El Banco de la República ha publicado su más reciente Reporte de Estabilidad Financiera para el primer semestre de 2026, revelando la alta resiliencia del sistema financiero colombiano frente a un entorno macroeconómico retador. En el frente internacional, la coyuntura sigue marcada por una elevada incertidumbre global debido a tensiones geopolíticas y condiciones financieras restrictivas. A nivel local, la economía nacional registró un crecimiento del 2,6% en 2025 y proyecta una expansión del 2,4% para 2026, en medio de una inflación que se ubicó en el 5,84% en mayo de 2026. Paralelamente, las presiones fiscales internas, evidenciadas por un déficit primario del 3,5% del PIB en 2025 y una deuda bruta del 64,4% del PIB, han conducido a un incremento de la prima de riesgo país y a una consecuente rebaja de la calificación soberana de largo plazo de Colombia de BB a BB- por parte de S&P Global Ratings.
A pesar de estas presiones macroeconómicas, los establecimientos de crédito tradicionales preservan balances sólidos, con niveles de capital y liquidez que superan de forma holgada los mínimos regulatorios. El activo agregado de estas entidades creció a un ritmo del 3,1% real anual hasta marzo de 2026, impulsado por una expansión de la cartera de créditos del 3,5% y por un incremento estratégico en las tenencias de títulos de deuda pública (TES). La rentabilidad del activo agregada (ROA) del sistema bancario evidenció una recuperación importante al de ubicarse en 1,57% en marzo de 2026, jalonada por un menor gasto en provisiones, mientras que el indicador de solvencia total consolidó una posición holgada de absorción de choques en 17,1%. Sin embargo, la banca tradicional ha comenzado a reflejar señales de moderación transaccional, caracterizada por un endurecimiento en las condiciones de otorgamiento y un menor dinamismo en sus desembolsos habituales.

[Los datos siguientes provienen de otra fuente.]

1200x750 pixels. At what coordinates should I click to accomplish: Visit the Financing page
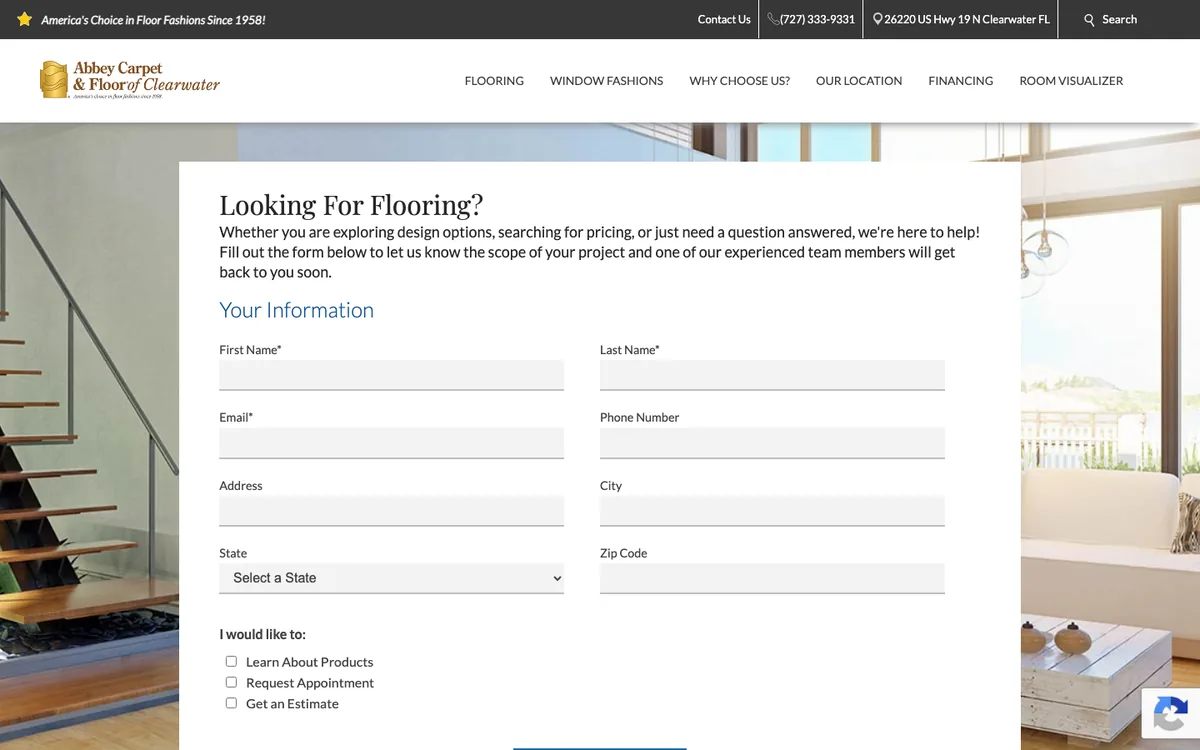tap(960, 81)
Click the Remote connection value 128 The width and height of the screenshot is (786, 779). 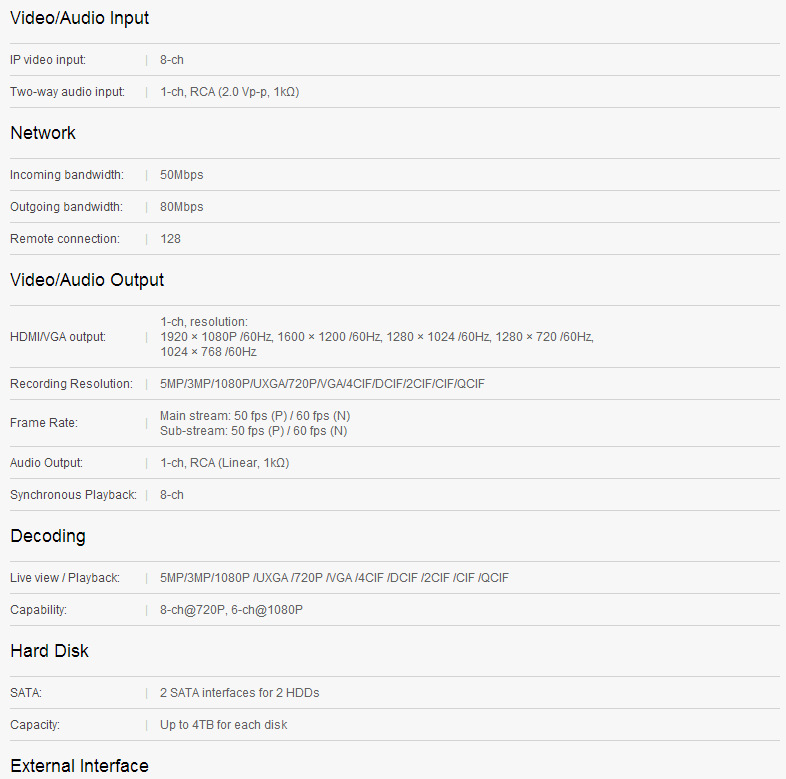[x=170, y=239]
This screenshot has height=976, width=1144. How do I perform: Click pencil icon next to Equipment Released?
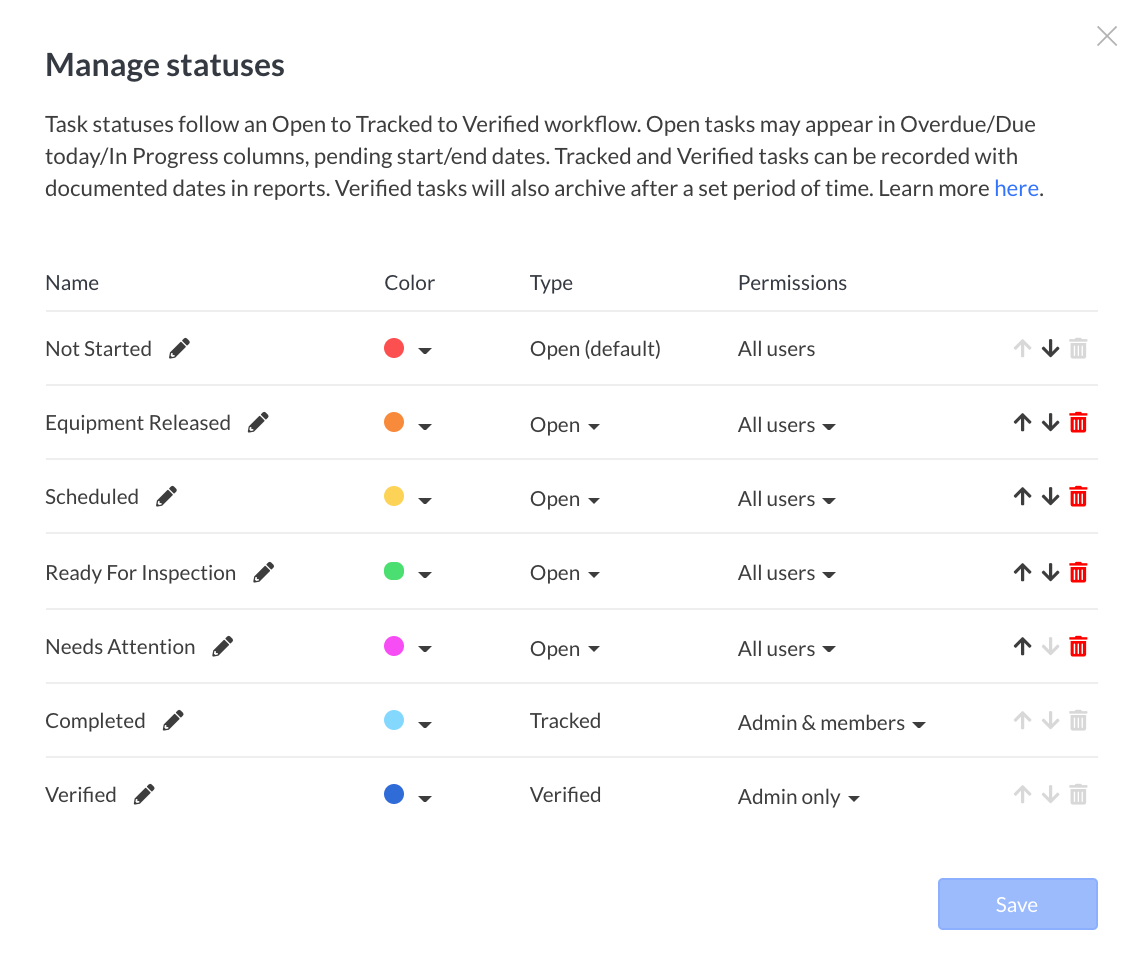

Este escenario de moderación en la banca tradicional contrasta significativamente con el extraordinario dinamismo que registran las fuentes de financiación alternativas e innovadoras de los hogares. Por primera vez, el reporte emite un análisis profundo sobre el endeudamiento con entidades no vigiladas por la Superintendencia Financiera de Colombia, un mercado que a marzo de 2026 ya representa el 17% de los COP 424 billones vigentes de la cartera total de los hogares. Dentro de este ecosistema de intermediación, las fintechs se consolidan como el actor más disruptivo, registrando un impresionante crecimiento en términos reales anuales del 68% en los saldos de su cartera. Este acelerado escalamiento responde directamente a la evolución de la infraestructura tecnológica, al uso masivo de canales digitales y al despliegue de esquemas de financiamiento alternativo que facilitan la inclusión de segmentos tradicionalmente desatendidos por la banca.
La flexibilidad en la originación digital define el patrón operativo de este mercado crediticio alternativo. Mientras los establecimientos de crédito tradicionales focalizan sus colocaciones en deudores de bajo riesgo con excelente score crediticio, las entidades no vigiladas atienden a usuarios con menor calidad crediticia, dirigiendo cerca del 40% de sus nuevos desembolsos a perfiles calificados con puntajes regulares o de riesgo alto. Si bien este modelo de mayor tolerancia al riesgo ha contribuido de forma directa a sostener el consumo de los hogares y a generar ligeros incrementos en la carga financiera total, no ha derivado en un deterioro generalizado del portafolio digital. Al contrario, el indicador de calidad por mora (ICM) de las fintechs ha reflejado notables mejoras, debido a que el incremento exponencial del saldo total de la cartera ha compensado con creces el avance de los créditos en mora.
En conclusión, el emisor enfatiza que el financiamiento no bancario ha ganado una relevancia estructural innegable en la economía colombiana, apoyando de forma activa el bienestar de los hogares. Dado que estas operaciones conllevan los riesgos asociados al fenómeno global del shadow banking, el Banco de la República continuará evaluando y monitoreando de forma recurrente el apalancamiento y los perfiles de riesgo del sector para mitigar eventuales efectos procíclicos o de contagio sistémico. Para la asociación y el ecosistema de Colombia Fintech, estos resultados validan la tesis de que la innovación digital es el motor definitivo para cerrar brechas de acceso, robusteciendo la arquitectura de open finance y creando un entorno financiero nacional mucho más inclusivo, eficiente y equitativo.